The head was placed in two bags, and Madsen claims he stabbed the head once it was in place through the bags. But do the holes match the wounds? The prosecution didn’t think so.
Also detailed were the contents of a bag mostly containing Wall’s possessions: a red-orange blouse, a skirt, part of a strap, cable pieces, four buckles, part of a knife, a piece of bra, a piece of stocking, various pieces of toilet paper, a nylon cord attached to a knot, several keychain parts and a pair of Nike Air shoes.
Reflecting on a “good life”
Madsen certainly wouldn’t have any qualms about puncturing Wall’s detached body parts. “A deceased body deserves no special respect,” he said during his mental examination at the Retsmedicinsk Clinic, which the court listened to extracts from.
Reflecting on his life during the examination, Madsen broke out into “a big smile”, saying that he was “proud of a good life” with “many sexual conquests and business successes”.
Family members don’t share that view.

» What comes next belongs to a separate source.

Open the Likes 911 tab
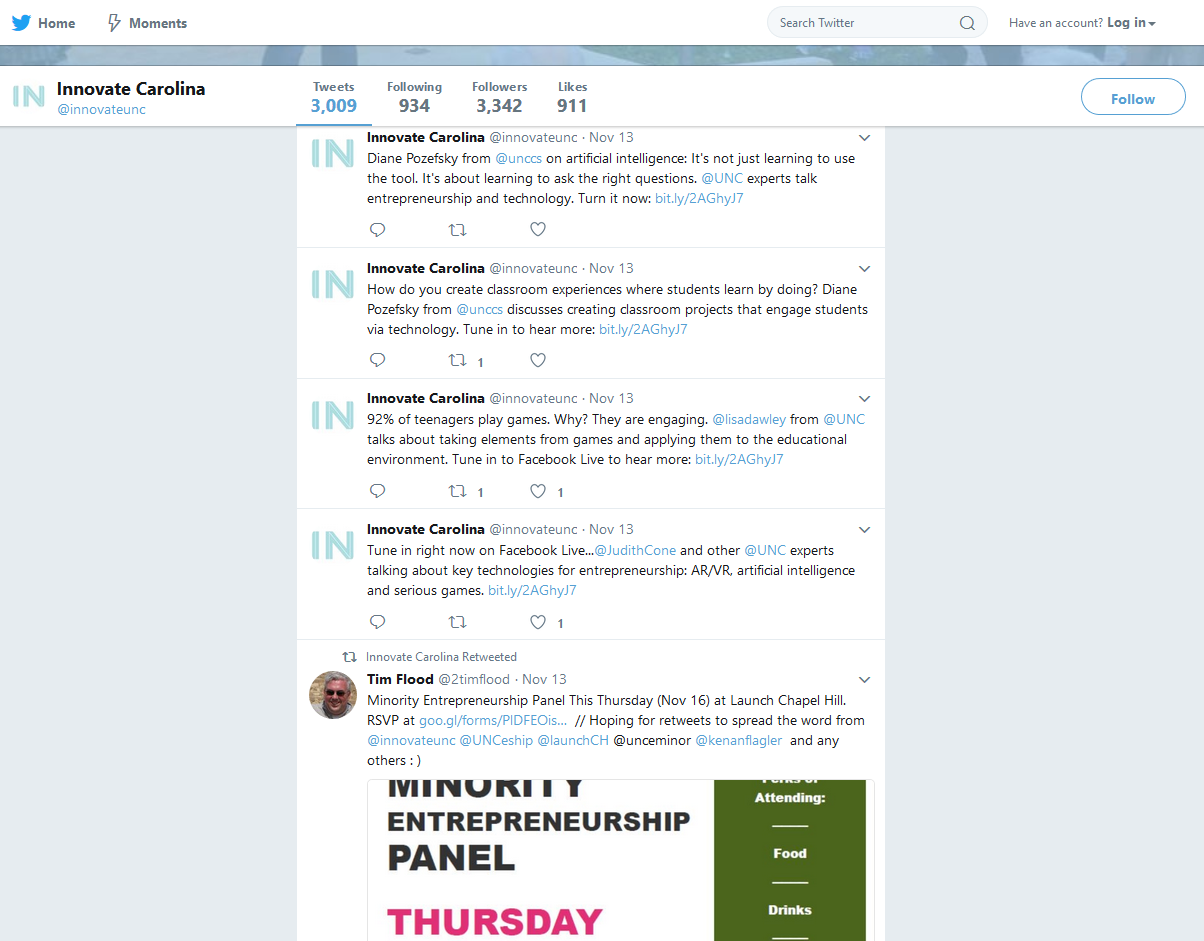Screen dimensions: 1204x941 pos(572,97)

Madsen had been hoping his ex-wife would be made to testify on Thursday, but a medical note excused her on the grounds of ‘lovligt forfald’ – valid excuse.
Final day of evidence?
But it wasn’t all bad news for the submariner: the memory card on his digital camera has never been recovered, with the prosecutor alleging that Madsen through it overboard after filming his torture of Wall.
Technically, unless the documentation continues when the court reconvenes on April 23, as it was abruptly stopped by the judge at 16:00, this was the final day of evidence.
Next up are the closing arguments of the prosecution and defence, with the judgement scheduled two days later on April 25.